**Brief**
Would you please return the lines of the entries below starting at the line that has "Task: Open the 表示(D) menu" and ending at the line that has "The height and", both included, exactly as they are?

**Records to use**
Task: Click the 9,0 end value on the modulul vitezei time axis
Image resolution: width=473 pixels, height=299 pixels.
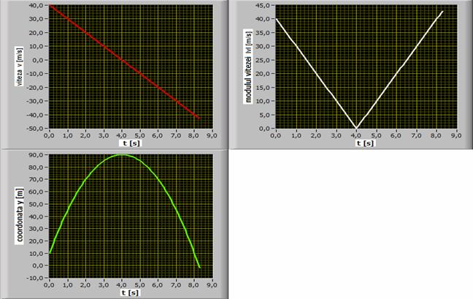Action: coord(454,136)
* * *
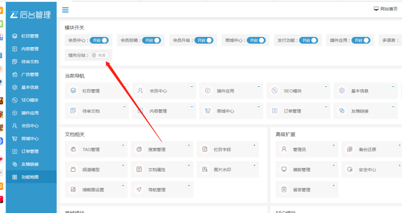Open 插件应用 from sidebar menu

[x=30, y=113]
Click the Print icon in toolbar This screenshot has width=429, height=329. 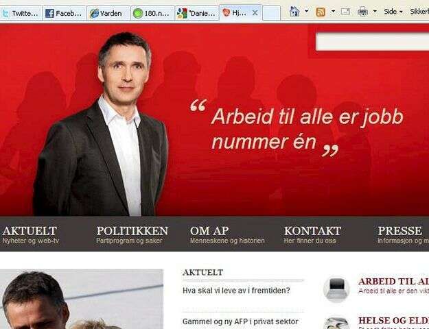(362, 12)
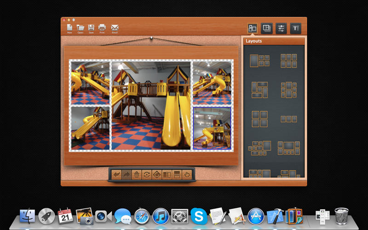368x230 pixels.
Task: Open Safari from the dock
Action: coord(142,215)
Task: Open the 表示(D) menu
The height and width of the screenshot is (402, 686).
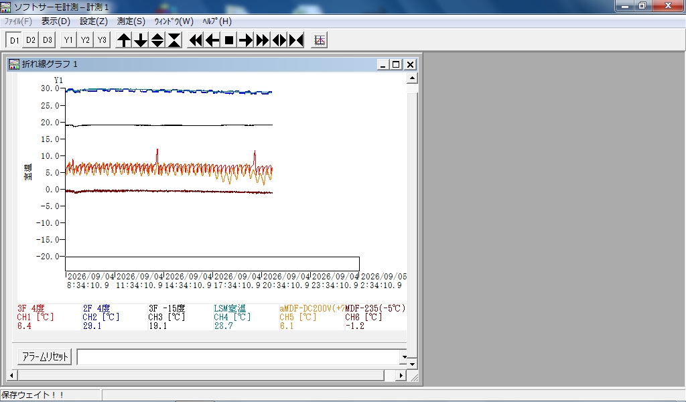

**Solution below**
Task: Open the 表示(D) menu
The height and width of the screenshot is (402, 686).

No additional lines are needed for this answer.